任务要求 => 请将下面数据中的几行原样复制出来：从含有“The width and height of the screenshot is (485, 448).”的那一行开始，到含有“center [48, 250].”的那一行结束，首尾两行都要包括在内。

输入数据 =>
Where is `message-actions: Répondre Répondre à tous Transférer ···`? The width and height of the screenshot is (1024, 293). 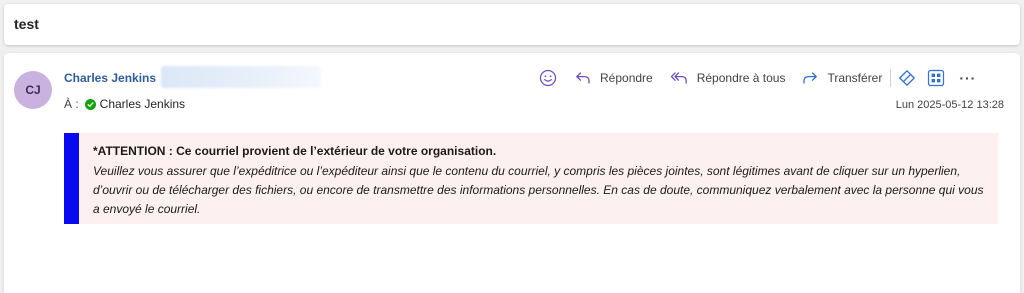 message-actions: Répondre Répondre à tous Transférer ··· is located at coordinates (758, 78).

==

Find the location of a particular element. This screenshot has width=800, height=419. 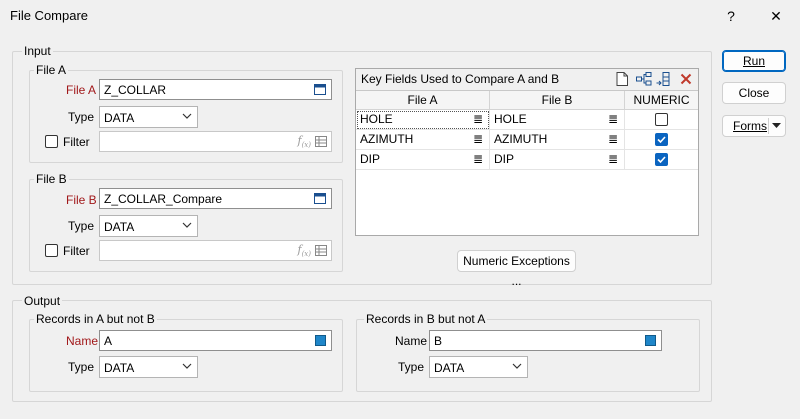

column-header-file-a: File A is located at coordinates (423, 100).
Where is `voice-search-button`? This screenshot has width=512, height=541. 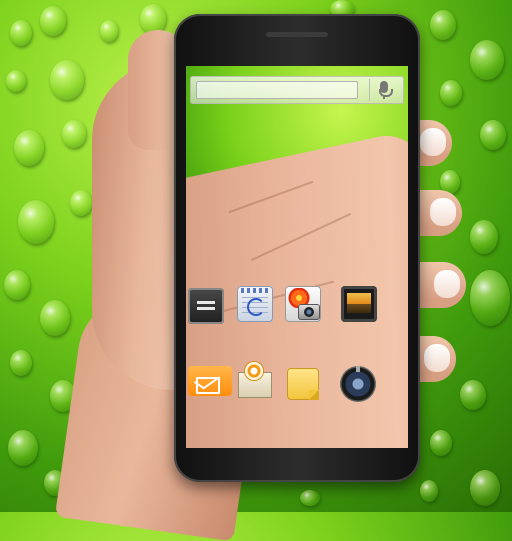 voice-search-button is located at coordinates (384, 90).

* * *

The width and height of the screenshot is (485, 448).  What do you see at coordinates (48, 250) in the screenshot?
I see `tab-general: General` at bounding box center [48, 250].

本题输出 =>
The width and height of the screenshot is (485, 448).  What do you see at coordinates (48, 250) in the screenshot?
I see `tab-general: General` at bounding box center [48, 250].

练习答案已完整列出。